Ludwig Krinner: Nach der Zyklenlehre von Herrn Kondratieff beginnt der nächste wirtschaftliche Boom um 2020 bis 2030. Auslöser werden unter anderem Netzwerke im Gesundheitshandwerk sein. Wir gehören zu dieser Berufsgruppe müssen aber noch lernen, dass wir "Dienstleitung" nicht mit "Serviceleistung" verwechseln, eine bahnbrechende Arbeit dazu wurde von Frau Professor Dr. Schick im Auftrag der WVAO schon vor mehr als zehn Jahren veröffentlicht. Leider wurde diese noch von viel zu wenig Kollegen beachtet. Die Zukunft liegt in meinen Augen nicht darin, dass wir den Status des "Optometristen" anstreben sollten, sondern darin, dass wir uns darauf besinnen, dass das duale System der Ausbildung Handwerk und Optometrie gleichermaßen ermöglicht und dass wir in Deutschland damit einzigartig in der Welt sind !
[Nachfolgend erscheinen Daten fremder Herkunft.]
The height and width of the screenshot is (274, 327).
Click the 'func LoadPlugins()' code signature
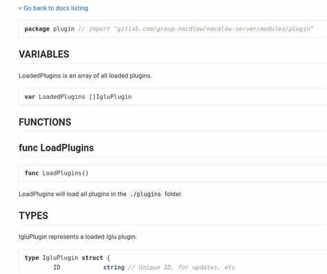[x=57, y=173]
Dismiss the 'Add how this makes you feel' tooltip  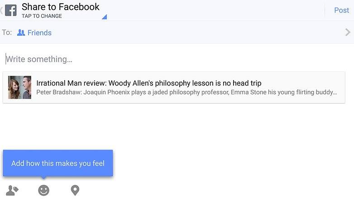(x=58, y=163)
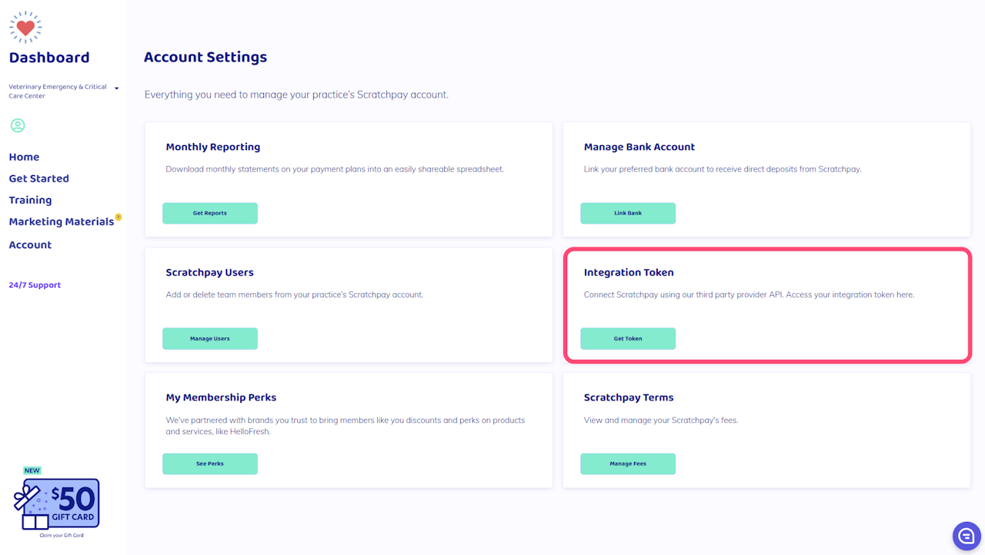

Eine handwerklich exakt gefertigte Sehhilfe mit der Feinabstimmung auf eine "Achteldioptrie" hat Ihren Preis, wenn man weiß welches "Know How" und welche Qualität dahinter steckt wird man das auch zu würdigen wissen. Dass das nicht für einen Komplettpreis von neunzehn Euro fünfzig geht, versteht auch der "Dümmste".
Wir sollten wieder dazu zurückkehren, dass wir einen der schönsten humanhandwerlichen Berufe haben, die es nach meiner Auffassung gibt und lernen, dass wir nicht Preise sondern "Lebensqualität" verkaufen. Was nützt Ihnen alles Geld der Welt, der "Porsche Cayenne" in der Garage, wenn Sie eine gelbe Armbinde mit drei schwarzen Punkten tragen müssen oder als Benutzer des "Langstocks" durch die Gegend laufen ?
www.optikernetz.de: Herr Krinner, wir danken für das Gespräch.